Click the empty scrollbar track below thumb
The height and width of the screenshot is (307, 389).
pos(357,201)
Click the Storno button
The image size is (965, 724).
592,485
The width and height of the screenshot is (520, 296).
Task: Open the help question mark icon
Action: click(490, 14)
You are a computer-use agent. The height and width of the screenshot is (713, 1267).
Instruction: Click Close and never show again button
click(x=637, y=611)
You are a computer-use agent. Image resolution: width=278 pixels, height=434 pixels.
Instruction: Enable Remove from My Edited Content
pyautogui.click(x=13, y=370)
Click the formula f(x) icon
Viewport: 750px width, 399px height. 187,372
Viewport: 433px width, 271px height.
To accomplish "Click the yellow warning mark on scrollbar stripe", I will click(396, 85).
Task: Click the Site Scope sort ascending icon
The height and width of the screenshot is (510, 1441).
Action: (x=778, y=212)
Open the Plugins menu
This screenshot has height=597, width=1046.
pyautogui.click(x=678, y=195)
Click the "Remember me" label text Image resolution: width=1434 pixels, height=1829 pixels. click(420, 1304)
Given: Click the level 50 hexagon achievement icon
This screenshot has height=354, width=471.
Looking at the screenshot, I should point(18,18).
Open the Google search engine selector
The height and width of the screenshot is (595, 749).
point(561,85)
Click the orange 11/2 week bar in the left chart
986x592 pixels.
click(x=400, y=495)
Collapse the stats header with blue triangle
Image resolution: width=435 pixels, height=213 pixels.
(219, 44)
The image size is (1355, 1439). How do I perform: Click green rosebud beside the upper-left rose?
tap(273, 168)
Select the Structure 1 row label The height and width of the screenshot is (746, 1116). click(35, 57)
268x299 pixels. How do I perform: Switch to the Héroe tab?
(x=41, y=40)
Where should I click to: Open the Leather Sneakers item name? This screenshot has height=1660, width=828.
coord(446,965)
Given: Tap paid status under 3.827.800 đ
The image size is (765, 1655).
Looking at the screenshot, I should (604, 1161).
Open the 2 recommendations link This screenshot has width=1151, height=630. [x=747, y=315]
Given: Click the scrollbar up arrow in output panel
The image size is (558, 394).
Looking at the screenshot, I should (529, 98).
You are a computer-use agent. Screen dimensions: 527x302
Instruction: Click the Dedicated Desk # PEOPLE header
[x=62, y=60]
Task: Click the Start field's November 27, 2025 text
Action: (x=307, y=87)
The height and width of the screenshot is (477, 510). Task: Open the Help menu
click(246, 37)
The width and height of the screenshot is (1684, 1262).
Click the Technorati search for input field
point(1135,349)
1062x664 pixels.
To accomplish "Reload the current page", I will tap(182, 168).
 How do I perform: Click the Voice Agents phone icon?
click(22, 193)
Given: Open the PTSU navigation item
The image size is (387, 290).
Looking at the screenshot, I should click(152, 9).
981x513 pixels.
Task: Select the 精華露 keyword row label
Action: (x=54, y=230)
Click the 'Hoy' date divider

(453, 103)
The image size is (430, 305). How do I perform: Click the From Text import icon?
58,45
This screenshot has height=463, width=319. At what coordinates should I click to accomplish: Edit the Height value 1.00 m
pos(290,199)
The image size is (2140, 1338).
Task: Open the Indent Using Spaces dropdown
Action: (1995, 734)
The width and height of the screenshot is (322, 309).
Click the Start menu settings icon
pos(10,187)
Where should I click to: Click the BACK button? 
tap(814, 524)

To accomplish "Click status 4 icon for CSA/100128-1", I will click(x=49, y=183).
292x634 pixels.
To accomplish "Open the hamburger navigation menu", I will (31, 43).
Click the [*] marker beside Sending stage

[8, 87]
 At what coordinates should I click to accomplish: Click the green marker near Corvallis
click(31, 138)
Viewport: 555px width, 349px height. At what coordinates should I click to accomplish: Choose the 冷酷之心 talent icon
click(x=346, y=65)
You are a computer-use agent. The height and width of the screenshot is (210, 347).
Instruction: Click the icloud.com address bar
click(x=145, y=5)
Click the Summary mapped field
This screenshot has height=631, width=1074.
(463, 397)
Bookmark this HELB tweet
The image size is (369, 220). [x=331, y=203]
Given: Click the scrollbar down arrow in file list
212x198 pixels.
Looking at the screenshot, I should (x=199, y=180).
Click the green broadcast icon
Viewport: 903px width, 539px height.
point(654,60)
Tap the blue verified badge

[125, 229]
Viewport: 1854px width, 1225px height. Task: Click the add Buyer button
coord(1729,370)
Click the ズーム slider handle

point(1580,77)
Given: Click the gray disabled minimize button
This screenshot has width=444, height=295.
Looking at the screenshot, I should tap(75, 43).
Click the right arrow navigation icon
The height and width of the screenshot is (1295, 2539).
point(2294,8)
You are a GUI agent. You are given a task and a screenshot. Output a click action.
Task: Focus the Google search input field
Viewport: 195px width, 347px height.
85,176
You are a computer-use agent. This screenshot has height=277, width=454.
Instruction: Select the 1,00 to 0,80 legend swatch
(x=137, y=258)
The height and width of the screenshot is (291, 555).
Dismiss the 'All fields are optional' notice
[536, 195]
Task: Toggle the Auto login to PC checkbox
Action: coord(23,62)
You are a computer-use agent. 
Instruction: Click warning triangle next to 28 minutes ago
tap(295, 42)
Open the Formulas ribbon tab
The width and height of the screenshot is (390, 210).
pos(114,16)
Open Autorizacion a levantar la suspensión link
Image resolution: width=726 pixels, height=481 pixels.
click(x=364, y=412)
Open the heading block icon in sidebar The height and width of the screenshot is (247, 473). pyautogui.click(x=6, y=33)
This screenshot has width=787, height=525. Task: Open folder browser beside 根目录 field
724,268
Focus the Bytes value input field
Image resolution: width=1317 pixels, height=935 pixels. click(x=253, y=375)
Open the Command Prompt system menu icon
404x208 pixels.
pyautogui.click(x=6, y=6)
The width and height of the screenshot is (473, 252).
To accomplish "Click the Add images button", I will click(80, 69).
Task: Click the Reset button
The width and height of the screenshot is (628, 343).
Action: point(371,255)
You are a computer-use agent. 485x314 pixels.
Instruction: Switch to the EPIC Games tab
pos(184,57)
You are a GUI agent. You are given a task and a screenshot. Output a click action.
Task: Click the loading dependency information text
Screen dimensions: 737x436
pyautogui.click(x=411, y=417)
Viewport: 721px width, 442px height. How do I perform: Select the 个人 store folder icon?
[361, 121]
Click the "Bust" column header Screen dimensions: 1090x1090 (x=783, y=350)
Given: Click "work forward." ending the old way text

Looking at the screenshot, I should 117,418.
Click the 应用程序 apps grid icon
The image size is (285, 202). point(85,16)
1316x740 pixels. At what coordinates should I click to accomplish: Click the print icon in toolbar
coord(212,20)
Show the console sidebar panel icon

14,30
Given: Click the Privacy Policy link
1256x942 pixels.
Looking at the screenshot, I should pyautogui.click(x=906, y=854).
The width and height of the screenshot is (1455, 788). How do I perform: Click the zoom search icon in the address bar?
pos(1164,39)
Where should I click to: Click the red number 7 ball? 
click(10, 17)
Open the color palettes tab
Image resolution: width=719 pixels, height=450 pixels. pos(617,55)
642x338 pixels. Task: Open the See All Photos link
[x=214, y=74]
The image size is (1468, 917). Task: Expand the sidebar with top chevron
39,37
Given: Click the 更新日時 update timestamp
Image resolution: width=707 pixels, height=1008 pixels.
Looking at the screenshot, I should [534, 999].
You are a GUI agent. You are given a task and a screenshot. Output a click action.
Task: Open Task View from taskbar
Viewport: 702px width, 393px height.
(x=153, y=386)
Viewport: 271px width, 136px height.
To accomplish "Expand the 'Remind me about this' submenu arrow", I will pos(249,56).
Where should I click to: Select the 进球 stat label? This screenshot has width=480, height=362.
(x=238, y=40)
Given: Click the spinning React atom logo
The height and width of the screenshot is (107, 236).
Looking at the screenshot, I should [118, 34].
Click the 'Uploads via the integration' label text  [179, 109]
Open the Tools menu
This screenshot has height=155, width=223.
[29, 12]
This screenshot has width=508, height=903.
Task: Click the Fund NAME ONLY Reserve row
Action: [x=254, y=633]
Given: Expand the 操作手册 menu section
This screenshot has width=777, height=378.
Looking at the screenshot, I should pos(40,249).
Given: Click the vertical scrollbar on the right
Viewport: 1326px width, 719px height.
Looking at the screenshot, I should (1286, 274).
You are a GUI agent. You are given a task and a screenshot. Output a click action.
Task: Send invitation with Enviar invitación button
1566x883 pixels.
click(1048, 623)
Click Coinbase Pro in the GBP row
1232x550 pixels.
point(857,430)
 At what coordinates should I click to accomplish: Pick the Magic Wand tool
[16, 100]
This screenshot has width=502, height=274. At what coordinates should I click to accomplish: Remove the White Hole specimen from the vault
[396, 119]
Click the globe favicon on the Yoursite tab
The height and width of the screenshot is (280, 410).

What you need to do: Copy the material from the line containing "Where should I click to: Select" up to and including the line containing "Looking at the screenshot, I should (1286, 274).", reproducing each line verbatim.

Complete response:
Where should I click to: Select the 进球 stat label? This screenshot has width=480, height=362.
(x=238, y=40)
Given: Click the spinning React atom logo
The height and width of the screenshot is (107, 236).
Looking at the screenshot, I should [118, 34].
Click the 'Uploads via the integration' label text  [179, 109]
Open the Tools menu
This screenshot has height=155, width=223.
[29, 12]
This screenshot has width=508, height=903.
Task: Click the Fund NAME ONLY Reserve row
Action: [x=254, y=633]
Given: Expand the 操作手册 menu section
This screenshot has width=777, height=378.
Looking at the screenshot, I should pos(40,249).
Given: Click the vertical scrollbar on the right
Viewport: 1326px width, 719px height.
Looking at the screenshot, I should (1286, 274).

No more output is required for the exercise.